━━━━━ Provided text ━━━━━

When Body Image Activist Taryn Brumfitt posted an unconventional before-and-after photo in 2013 it was seen by more than 100 million people worldwide and sparked an international media frenzy. Embrace follows Taryn’s crusade as she explores the global issue of body loathing, inspiring us to change the way we feel about ourselves and think about our bodies.
‘Disgusting’ is the word most frequently used when documentary filmmaker and body image activist Taryn Brumfitt asks 100 women to describe their bodies. The statistics she quotes suggest we’re in the midst of an epidemic of self-loathing: 91 per cent of women hate their bodies, 70 per cent of girls are dissatisfied, and 50 per cent of 5-to-12 year-olds want to lose weight. Embrace is Brumfitt’s fight-back manifesto, a stirring and highly entertaining film that celebrates diversity and preaches self-acceptance. It’s the kind of inspiring, accessible documentary that could actually change the way people think – though it’s up against the Goliath of global fashion and diet industries.

━━━━━ Study material ━━━━━

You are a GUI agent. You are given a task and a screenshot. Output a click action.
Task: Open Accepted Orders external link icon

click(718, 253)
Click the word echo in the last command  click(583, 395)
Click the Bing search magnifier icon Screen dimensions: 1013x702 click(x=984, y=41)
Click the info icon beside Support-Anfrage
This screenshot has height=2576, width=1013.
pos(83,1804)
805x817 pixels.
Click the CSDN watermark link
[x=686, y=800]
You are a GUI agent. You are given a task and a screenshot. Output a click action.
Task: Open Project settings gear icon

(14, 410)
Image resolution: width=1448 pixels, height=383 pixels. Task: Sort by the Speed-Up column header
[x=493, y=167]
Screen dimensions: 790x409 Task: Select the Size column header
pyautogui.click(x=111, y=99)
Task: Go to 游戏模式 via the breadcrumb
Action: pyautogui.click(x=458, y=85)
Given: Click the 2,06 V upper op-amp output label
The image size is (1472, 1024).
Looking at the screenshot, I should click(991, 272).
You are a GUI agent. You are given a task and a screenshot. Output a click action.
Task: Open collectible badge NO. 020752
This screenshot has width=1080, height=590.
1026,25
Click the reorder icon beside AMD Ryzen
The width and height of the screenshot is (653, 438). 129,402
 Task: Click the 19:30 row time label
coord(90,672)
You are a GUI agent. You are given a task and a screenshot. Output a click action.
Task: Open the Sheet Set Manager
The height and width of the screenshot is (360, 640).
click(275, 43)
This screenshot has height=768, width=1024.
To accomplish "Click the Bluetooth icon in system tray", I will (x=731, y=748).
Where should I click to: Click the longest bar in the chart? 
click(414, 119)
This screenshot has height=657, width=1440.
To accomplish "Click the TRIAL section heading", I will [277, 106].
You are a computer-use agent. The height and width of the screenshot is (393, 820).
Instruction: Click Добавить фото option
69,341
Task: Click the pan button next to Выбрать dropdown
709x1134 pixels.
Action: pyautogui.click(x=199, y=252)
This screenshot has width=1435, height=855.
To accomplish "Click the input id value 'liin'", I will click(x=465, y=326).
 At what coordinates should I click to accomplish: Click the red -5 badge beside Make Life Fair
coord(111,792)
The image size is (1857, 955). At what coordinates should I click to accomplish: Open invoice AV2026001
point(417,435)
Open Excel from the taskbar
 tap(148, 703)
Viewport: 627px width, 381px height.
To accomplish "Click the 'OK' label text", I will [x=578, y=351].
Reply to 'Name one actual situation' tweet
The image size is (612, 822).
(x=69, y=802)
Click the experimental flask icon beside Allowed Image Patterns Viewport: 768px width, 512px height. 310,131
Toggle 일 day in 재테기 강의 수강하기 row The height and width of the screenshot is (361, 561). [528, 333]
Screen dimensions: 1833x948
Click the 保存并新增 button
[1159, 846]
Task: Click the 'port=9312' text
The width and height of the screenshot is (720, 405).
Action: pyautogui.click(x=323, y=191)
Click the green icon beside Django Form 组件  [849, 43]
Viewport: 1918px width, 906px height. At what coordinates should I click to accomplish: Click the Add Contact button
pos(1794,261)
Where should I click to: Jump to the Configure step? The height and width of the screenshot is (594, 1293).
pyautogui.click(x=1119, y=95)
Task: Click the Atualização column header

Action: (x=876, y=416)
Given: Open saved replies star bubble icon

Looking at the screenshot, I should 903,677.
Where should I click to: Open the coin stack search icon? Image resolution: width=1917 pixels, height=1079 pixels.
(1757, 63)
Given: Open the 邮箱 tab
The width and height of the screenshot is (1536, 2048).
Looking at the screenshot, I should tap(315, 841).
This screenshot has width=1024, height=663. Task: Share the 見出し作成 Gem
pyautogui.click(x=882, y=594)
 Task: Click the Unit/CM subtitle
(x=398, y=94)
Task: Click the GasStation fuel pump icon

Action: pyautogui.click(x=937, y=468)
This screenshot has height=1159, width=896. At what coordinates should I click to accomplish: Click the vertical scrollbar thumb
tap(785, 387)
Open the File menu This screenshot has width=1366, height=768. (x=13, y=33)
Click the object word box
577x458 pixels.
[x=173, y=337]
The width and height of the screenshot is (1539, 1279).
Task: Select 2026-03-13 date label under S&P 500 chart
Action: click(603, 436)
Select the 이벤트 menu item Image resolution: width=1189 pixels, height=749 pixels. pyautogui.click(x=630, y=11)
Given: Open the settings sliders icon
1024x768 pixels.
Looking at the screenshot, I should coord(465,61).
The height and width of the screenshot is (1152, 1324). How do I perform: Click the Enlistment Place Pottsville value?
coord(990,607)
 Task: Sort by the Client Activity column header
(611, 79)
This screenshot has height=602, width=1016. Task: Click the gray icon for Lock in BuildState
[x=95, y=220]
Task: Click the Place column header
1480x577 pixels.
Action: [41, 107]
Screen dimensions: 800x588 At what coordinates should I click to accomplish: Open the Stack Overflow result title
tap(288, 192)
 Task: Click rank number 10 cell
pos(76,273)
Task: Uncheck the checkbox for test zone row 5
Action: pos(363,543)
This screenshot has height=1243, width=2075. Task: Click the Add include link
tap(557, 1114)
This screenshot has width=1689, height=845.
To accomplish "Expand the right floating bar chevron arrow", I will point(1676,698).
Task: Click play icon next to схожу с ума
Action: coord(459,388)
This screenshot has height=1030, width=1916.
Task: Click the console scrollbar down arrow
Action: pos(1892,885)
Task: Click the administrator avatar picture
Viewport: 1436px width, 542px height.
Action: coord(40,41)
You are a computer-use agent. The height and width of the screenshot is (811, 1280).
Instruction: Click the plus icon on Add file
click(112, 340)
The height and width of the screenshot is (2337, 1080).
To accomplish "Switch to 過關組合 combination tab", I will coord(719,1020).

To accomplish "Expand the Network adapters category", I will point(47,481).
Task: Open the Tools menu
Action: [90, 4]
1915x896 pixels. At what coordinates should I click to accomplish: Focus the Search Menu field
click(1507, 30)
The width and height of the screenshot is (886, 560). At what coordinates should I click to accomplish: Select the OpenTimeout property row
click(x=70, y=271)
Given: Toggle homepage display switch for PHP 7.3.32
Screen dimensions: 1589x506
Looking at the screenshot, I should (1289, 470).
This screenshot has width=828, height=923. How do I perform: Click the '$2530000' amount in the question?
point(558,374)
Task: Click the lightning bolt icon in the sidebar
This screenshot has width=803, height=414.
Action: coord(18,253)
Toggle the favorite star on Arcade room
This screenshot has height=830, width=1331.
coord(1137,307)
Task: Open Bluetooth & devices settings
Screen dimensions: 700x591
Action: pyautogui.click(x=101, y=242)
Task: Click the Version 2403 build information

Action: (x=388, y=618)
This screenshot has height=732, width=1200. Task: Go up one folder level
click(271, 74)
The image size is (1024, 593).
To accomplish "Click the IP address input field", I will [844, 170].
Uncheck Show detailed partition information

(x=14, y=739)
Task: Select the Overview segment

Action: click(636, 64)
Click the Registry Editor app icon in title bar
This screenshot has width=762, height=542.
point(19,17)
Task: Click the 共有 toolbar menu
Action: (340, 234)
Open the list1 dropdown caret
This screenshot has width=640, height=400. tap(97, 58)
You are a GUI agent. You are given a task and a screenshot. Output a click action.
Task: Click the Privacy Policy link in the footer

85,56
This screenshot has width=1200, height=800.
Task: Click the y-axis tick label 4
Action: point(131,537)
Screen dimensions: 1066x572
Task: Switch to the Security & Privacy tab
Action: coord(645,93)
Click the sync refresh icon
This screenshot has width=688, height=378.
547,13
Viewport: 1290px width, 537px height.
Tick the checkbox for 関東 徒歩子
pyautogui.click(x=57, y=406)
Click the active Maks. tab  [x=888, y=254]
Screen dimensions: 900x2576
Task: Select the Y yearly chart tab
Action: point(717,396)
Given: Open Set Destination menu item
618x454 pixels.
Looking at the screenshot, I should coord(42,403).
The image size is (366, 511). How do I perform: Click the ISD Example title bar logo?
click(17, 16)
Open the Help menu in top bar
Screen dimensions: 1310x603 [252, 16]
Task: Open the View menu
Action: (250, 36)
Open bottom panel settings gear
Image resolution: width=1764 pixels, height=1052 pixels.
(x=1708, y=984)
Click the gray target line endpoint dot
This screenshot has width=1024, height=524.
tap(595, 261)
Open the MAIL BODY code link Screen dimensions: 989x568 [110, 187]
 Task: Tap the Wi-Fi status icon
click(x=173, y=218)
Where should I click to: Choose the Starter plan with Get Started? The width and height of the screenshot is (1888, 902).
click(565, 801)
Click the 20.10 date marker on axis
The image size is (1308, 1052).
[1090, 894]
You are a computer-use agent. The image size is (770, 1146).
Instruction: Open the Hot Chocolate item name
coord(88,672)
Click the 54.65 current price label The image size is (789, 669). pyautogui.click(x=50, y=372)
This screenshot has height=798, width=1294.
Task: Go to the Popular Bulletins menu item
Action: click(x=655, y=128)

━━━━━

**Assignment:** Pick up the passage about the documentary Embrace after its final sentence and write a continuation. None of the stored data above has any bearing on what is asked here.

**Answer section:**
The project began in 2013 when Brumfitt, an Adelaide photographer and mother of three, posted a before and after photos of herself on Facebook. The ‘before’ shot showed her muscled and tanned, wearing a bodybuilder’s gold bikini and high heels. The ‘after’ shot revealed her laughing and naked (tastefully posed), her body now soft and natural and bearing the obvious signs of motherhood. The message was simple: this ‘fatter’ body was okay. The image went viral, even shared by the likes of Ashton Kucher. Seen by more than 100 million people worldwide, it caused an international media frenzy with Brumfitt being extensively interviewed and profiled. Apparently an average woman liking her average body was big news. Brumfitt was swamped with emails. There were the haters (‘being a mother is no excuse to let yourself go’ – and much worse) but mostly, they were messages seeking advice and help: How had she learnt to love her body?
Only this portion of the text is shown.